EXERCISE DESCRIPTION: Quote all of the entries word for word.

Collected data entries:
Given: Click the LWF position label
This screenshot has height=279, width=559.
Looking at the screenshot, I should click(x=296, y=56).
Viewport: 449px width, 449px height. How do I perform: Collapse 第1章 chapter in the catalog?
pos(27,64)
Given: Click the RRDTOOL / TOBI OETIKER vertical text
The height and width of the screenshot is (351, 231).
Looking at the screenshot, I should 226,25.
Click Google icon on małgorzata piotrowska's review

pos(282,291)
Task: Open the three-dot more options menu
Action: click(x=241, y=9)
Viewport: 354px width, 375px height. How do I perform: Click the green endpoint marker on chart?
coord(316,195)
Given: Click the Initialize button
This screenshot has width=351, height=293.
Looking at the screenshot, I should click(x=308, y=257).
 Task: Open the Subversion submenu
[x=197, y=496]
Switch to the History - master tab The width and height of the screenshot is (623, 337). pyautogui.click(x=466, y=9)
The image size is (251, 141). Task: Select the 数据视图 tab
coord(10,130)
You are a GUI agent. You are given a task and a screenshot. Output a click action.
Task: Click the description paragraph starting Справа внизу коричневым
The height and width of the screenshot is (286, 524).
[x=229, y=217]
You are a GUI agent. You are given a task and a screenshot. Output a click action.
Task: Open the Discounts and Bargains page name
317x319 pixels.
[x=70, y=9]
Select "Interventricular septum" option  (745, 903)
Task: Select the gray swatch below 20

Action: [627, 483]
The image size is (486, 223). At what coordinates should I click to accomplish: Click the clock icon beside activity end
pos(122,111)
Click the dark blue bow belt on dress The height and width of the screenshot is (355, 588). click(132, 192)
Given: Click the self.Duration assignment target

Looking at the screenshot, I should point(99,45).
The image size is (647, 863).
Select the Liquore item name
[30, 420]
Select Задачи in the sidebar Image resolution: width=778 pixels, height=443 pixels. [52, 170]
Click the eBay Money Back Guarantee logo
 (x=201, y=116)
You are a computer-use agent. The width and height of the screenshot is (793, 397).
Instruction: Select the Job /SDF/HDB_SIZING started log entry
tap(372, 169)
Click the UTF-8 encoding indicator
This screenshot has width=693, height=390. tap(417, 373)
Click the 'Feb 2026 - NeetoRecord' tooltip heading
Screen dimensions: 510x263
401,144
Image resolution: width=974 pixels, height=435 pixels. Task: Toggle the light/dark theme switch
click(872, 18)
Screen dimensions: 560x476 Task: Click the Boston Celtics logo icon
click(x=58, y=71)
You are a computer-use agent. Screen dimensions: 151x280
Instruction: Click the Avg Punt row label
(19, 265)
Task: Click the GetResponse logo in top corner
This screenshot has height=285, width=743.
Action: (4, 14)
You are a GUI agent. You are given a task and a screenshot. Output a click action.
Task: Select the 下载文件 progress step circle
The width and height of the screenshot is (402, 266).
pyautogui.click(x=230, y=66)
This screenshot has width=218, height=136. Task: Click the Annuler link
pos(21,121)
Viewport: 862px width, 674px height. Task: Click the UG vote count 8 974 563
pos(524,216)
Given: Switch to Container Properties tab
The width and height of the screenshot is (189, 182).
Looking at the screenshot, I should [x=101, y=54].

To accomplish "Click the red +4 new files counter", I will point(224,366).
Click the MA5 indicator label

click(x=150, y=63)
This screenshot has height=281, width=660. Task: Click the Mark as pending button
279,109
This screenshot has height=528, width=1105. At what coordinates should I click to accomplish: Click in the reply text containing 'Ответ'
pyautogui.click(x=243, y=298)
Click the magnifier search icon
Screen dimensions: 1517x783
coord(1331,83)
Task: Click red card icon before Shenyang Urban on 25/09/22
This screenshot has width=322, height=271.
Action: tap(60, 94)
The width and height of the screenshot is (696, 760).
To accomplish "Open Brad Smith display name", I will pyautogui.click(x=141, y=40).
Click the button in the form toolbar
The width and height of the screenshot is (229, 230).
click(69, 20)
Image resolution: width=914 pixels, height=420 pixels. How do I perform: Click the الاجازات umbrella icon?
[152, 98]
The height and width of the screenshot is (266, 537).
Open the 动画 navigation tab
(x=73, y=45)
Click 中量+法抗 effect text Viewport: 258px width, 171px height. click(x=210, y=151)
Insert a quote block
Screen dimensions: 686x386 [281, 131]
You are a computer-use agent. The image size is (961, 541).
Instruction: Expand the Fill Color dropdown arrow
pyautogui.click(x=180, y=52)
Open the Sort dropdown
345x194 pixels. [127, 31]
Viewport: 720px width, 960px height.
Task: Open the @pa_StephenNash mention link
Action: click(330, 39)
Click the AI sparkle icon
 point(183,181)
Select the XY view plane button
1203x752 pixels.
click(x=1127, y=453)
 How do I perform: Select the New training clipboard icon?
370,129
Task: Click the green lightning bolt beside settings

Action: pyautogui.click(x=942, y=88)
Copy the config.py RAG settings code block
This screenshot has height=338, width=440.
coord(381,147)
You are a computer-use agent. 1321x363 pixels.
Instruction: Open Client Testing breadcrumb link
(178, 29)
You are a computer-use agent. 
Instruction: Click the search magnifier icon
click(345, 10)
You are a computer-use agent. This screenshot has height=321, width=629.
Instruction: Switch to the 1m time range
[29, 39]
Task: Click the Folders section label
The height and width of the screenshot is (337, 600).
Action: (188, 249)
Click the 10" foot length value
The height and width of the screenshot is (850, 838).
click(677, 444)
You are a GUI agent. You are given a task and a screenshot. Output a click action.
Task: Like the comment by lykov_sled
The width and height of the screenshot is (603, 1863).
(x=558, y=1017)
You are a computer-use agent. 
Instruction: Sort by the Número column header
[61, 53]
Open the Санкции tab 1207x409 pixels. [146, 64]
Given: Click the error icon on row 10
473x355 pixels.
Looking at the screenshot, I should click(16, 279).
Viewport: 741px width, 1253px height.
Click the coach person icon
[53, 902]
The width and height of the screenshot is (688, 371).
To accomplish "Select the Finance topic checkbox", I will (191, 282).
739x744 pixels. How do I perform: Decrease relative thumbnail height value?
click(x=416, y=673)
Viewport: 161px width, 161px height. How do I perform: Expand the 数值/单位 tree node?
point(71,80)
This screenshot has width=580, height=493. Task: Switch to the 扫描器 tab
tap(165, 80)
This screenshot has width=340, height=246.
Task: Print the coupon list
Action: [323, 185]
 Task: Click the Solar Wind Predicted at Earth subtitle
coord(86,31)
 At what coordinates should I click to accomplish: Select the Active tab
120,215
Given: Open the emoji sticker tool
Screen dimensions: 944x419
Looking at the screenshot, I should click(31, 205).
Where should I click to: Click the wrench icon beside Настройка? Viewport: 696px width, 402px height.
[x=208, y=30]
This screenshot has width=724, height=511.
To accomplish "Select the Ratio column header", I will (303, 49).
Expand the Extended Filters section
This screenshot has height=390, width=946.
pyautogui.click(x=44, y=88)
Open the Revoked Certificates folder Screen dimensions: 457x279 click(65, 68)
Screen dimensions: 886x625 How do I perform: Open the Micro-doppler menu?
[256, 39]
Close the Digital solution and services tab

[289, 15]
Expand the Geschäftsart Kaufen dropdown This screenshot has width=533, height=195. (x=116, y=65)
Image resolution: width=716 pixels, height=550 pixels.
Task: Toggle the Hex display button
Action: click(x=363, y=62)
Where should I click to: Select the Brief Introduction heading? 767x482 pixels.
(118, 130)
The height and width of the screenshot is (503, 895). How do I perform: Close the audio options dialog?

TASK ANSWER:
Given: Click the LWF position label
This screenshot has height=279, width=559.
Looking at the screenshot, I should click(x=296, y=56).
Viewport: 449px width, 449px height. How do I perform: Collapse 第1章 chapter in the catalog?
pos(27,64)
Given: Click the RRDTOOL / TOBI OETIKER vertical text
The height and width of the screenshot is (351, 231).
Looking at the screenshot, I should 226,25.
Click Google icon on małgorzata piotrowska's review

pos(282,291)
Task: Open the three-dot more options menu
Action: click(x=241, y=9)
Viewport: 354px width, 375px height. How do I perform: Click the green endpoint marker on chart?
coord(316,195)
Given: Click the Initialize button
This screenshot has width=351, height=293.
Looking at the screenshot, I should click(x=308, y=257).
 Task: Open the Subversion submenu
[x=197, y=496]
Switch to the History - master tab The width and height of the screenshot is (623, 337). pyautogui.click(x=466, y=9)
The image size is (251, 141). Task: Select the 数据视图 tab
coord(10,130)
You are a GUI agent. You are given a task and a screenshot. Output a click action.
Task: Click the description paragraph starting Справа внизу коричневым
The height and width of the screenshot is (286, 524).
[x=229, y=217]
You are a GUI agent. You are given a task and a screenshot. Output a click action.
Task: Open the Discounts and Bargains page name
317x319 pixels.
[x=70, y=9]
Select "Interventricular septum" option  (745, 903)
Task: Select the gray swatch below 20

Action: [627, 483]
The image size is (486, 223). At what coordinates should I click to accomplish: Click the clock icon beside activity end
pos(122,111)
Click the dark blue bow belt on dress The height and width of the screenshot is (355, 588). click(132, 192)
Given: Click the self.Duration assignment target

Looking at the screenshot, I should point(99,45).
The image size is (647, 863).
Select the Liquore item name
[30, 420]
Select Задачи in the sidebar Image resolution: width=778 pixels, height=443 pixels. [52, 170]
Click the eBay Money Back Guarantee logo
 (x=201, y=116)
You are a computer-use agent. The width and height of the screenshot is (793, 397).
Instruction: Select the Job /SDF/HDB_SIZING started log entry
tap(372, 169)
Click the UTF-8 encoding indicator
This screenshot has width=693, height=390. tap(417, 373)
Click the 'Feb 2026 - NeetoRecord' tooltip heading
Screen dimensions: 510x263
401,144
Image resolution: width=974 pixels, height=435 pixels. Task: Toggle the light/dark theme switch
click(872, 18)
Screen dimensions: 560x476 Task: Click the Boston Celtics logo icon
click(x=58, y=71)
You are a computer-use agent. Screen dimensions: 151x280
Instruction: Click the Avg Punt row label
(19, 265)
Task: Click the GetResponse logo in top corner
This screenshot has height=285, width=743.
Action: (4, 14)
You are a GUI agent. You are given a task and a screenshot. Output a click action.
Task: Select the 下载文件 progress step circle
The width and height of the screenshot is (402, 266).
pyautogui.click(x=230, y=66)
This screenshot has width=218, height=136. Task: Click the Annuler link
pos(21,121)
Viewport: 862px width, 674px height. Task: Click the UG vote count 8 974 563
pos(524,216)
Given: Switch to Container Properties tab
The width and height of the screenshot is (189, 182).
Looking at the screenshot, I should [x=101, y=54].

To accomplish "Click the red +4 new files counter", I will point(224,366).
Click the MA5 indicator label

click(x=150, y=63)
This screenshot has height=281, width=660. Task: Click the Mark as pending button
279,109
This screenshot has height=528, width=1105. At what coordinates should I click to accomplish: Click in the reply text containing 'Ответ'
pyautogui.click(x=243, y=298)
Click the magnifier search icon
Screen dimensions: 1517x783
coord(1331,83)
Task: Click red card icon before Shenyang Urban on 25/09/22
This screenshot has width=322, height=271.
Action: tap(60, 94)
The width and height of the screenshot is (696, 760).
To accomplish "Open Brad Smith display name", I will pyautogui.click(x=141, y=40).
Click the button in the form toolbar
The width and height of the screenshot is (229, 230).
click(69, 20)
Image resolution: width=914 pixels, height=420 pixels. How do I perform: Click the الاجازات umbrella icon?
[152, 98]
The height and width of the screenshot is (266, 537).
Open the 动画 navigation tab
(x=73, y=45)
Click 中量+法抗 effect text Viewport: 258px width, 171px height. click(x=210, y=151)
Insert a quote block
Screen dimensions: 686x386 [281, 131]
You are a computer-use agent. The image size is (961, 541).
Instruction: Expand the Fill Color dropdown arrow
pyautogui.click(x=180, y=52)
Open the Sort dropdown
345x194 pixels. [127, 31]
Viewport: 720px width, 960px height.
Task: Open the @pa_StephenNash mention link
Action: click(330, 39)
Click the AI sparkle icon
 point(183,181)
Select the XY view plane button
1203x752 pixels.
click(x=1127, y=453)
 How do I perform: Select the New training clipboard icon?
370,129
Task: Click the green lightning bolt beside settings

Action: pyautogui.click(x=942, y=88)
Copy the config.py RAG settings code block
This screenshot has height=338, width=440.
coord(381,147)
You are a computer-use agent. 1321x363 pixels.
Instruction: Open Client Testing breadcrumb link
(178, 29)
You are a computer-use agent. 
Instruction: Click the search magnifier icon
click(345, 10)
You are a computer-use agent. This screenshot has height=321, width=629.
Instruction: Switch to the 1m time range
[29, 39]
Task: Click the Folders section label
The height and width of the screenshot is (337, 600).
Action: (188, 249)
Click the 10" foot length value
The height and width of the screenshot is (850, 838).
click(677, 444)
You are a GUI agent. You are given a task and a screenshot. Output a click action.
Task: Like the comment by lykov_sled
The width and height of the screenshot is (603, 1863).
(x=558, y=1017)
You are a computer-use agent. 
Instruction: Sort by the Número column header
[61, 53]
Open the Санкции tab 1207x409 pixels. [146, 64]
Given: Click the error icon on row 10
473x355 pixels.
Looking at the screenshot, I should click(16, 279).
Viewport: 741px width, 1253px height.
Click the coach person icon
[53, 902]
The width and height of the screenshot is (688, 371).
To accomplish "Select the Finance topic checkbox", I will (191, 282).
739x744 pixels. How do I perform: Decrease relative thumbnail height value?
click(x=416, y=673)
Viewport: 161px width, 161px height. How do I perform: Expand the 数值/单位 tree node?
point(71,80)
This screenshot has width=580, height=493. Task: Switch to the 扫描器 tab
tap(165, 80)
This screenshot has width=340, height=246.
Task: Print the coupon list
Action: [323, 185]
 Task: Click the Solar Wind Predicted at Earth subtitle
coord(86,31)
 At what coordinates should I click to accomplish: Select the Active tab
120,215
Given: Open the emoji sticker tool
Screen dimensions: 944x419
Looking at the screenshot, I should click(31, 205).
Where should I click to: Click the wrench icon beside Настройка? Viewport: 696px width, 402px height.
[x=208, y=30]
This screenshot has width=724, height=511.
To accomplish "Select the Ratio column header", I will (303, 49).
Expand the Extended Filters section
This screenshot has height=390, width=946.
pyautogui.click(x=44, y=88)
Open the Revoked Certificates folder Screen dimensions: 457x279 click(65, 68)
Screen dimensions: 886x625 How do I perform: Open the Micro-doppler menu?
[256, 39]
Close the Digital solution and services tab

[289, 15]
Expand the Geschäftsart Kaufen dropdown This screenshot has width=533, height=195. (x=116, y=65)
Image resolution: width=716 pixels, height=550 pixels.
Task: Toggle the Hex display button
Action: click(x=363, y=62)
Where should I click to: Select the Brief Introduction heading? 767x482 pixels.
(118, 130)
The height and width of the screenshot is (503, 895). How do I perform: Close the audio options dialog?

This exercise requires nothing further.